The prognosis for alcoholism is better with comorbid bipolar illness than for alcoholism alone (Am J Psychi, 1995).
1. Diagnosis is bipolar illness if a single episode can be documented with
1. mania/hypomania independent of substance abuse or 2. with symptoms mood elevation clearly before substance abuse
2. Family hx is very useful
Canadian pharmacy
10. Course of Illness:
1. Prior to first major mood episode nonaffective diagnoses are common
1. Anxiety Disorders
2. Elimination Disorder
3. Sleep Disorders
4. Disruptive Behavior Disorders
5. Substance abuse
2. Chronic with periods of acute illness between which recovery to baseline function
3. Follow-up and Recovery
1. Over 30-40 year follow-up suggested 50% of BP patients achieved a full recovery
2. A small percentage suffer severe deterioration.
3. Harrow et al suggest <25% have excellent outcome
4. If recurrent, depressive episodes became more frequent, with shorter intervals between them, as patient gets older.
5. Progressive sensitization vs clustering
4. Manic Episodes are typically mixed with elements of both depression and mania
1. Coexisting or rapid alternation (bad prognosis)
1. Nearly 40% remain ill >1.5 yrs (Keller et al)
2. About 40% of manic episodes meet criteria for mixed state
2. DSM IV requires 1 week with symptoms meeting both As formalized in DSM IV, the criteria for mixed episodes provides a standard which enhances reliability of the diagnosis.
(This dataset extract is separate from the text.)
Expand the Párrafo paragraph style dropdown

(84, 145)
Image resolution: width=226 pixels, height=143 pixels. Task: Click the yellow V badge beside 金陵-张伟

It is unclear, however, if the stringent criteria requiring symptoms sufficient to meet both full depression and mania is clinically different than simply having the quality of dysphoric mood during mania. Several studies suggest prognosis is worse if manic episode is accompanied by 2 or more depressed symptoms or simply has includes the quality of dysphoric mood. There are no studies directly comparing the prognosis or treatment response of mixed episodes defined strictly versus loosely.
Female pink viagra
Many studies lump rapid cycling (especially of with short cycle length) with mixed episodes. This is reasonable since the reliability of diagnosing the onset and offset of short periods of dysphoria and mood elevation is probably quite low. If cycling length is on the order of 24 hrs it appears pointless to differentiate rapid cycling from mixed episodes. Such mixed episodes may represent an extreme form of rapid cycling
3. Mixed Episodes
1. Associated with secondary neuropsychiatric factors
1. Substance abuse
2. Subclinical drug toxicity
2. Higher prevalence among females
1. Winokur 1969, Murphy 1974, Krishnan 1983
3. Are mixed episodes the result of progressive worsening (kindling) ?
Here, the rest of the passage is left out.